Required action: Give the records again exactly. Pictures do not belong in the copy.

Stored records:
<<<<
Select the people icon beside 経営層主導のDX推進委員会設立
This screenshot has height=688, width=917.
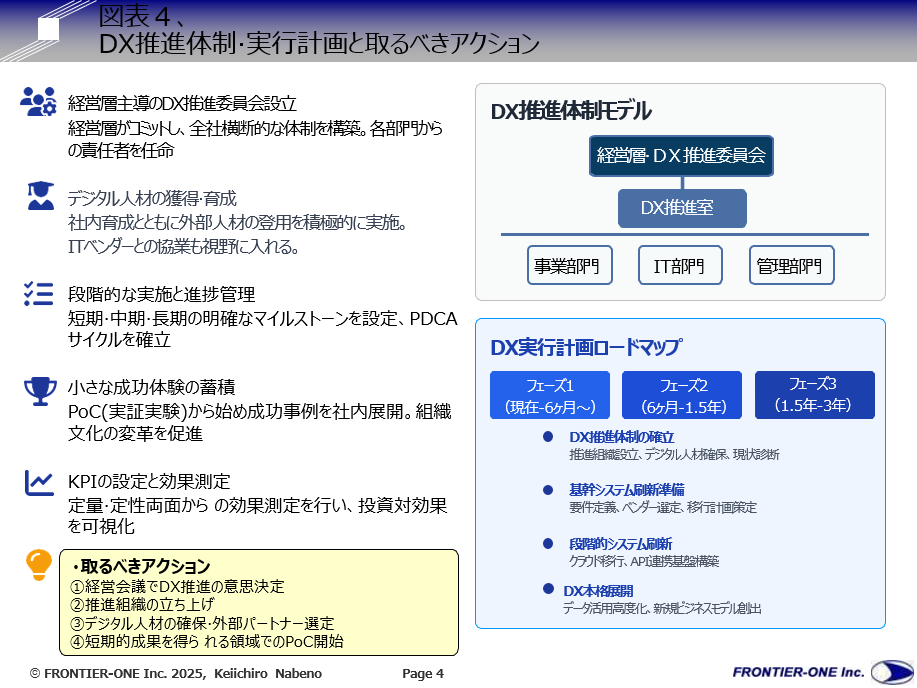click(36, 101)
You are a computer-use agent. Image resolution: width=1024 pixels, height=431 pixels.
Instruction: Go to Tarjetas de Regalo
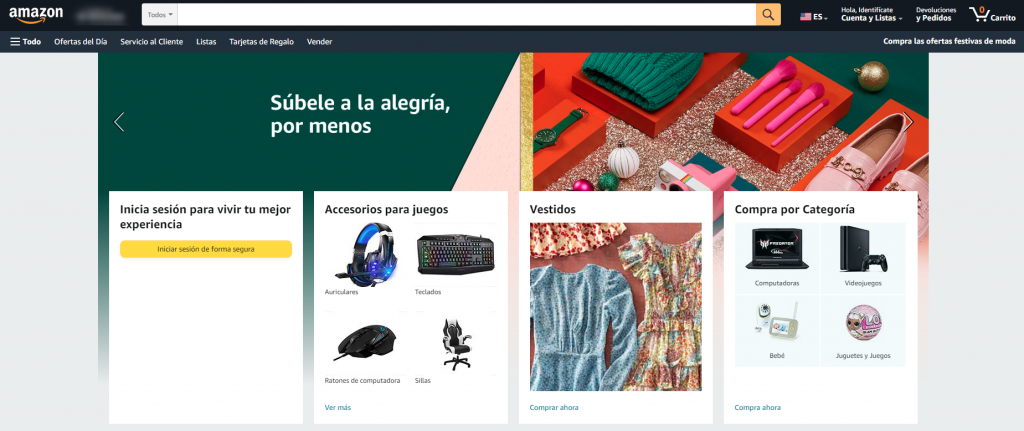click(261, 41)
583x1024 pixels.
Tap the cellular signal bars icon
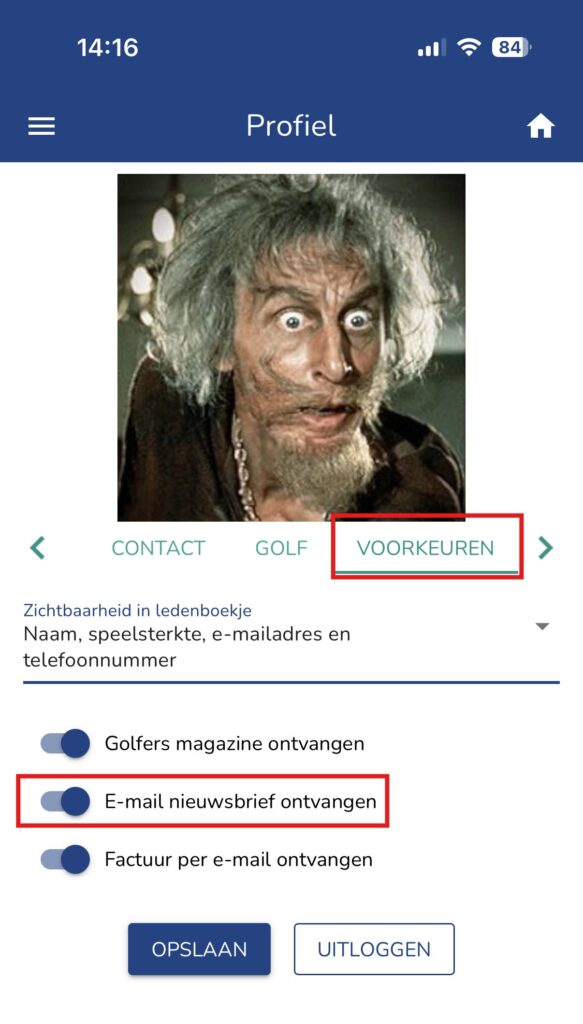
>>>>
Expected output:
Select the people icon beside 経営層主導のDX推進委員会設立
This screenshot has height=688, width=917.
click(36, 101)
You are a computer-use agent. Image resolution: width=1024 pixels, height=431 pixels.
Instruction: Go to Tarjetas de Regalo
click(261, 41)
583x1024 pixels.
Tap the cellular signal bars icon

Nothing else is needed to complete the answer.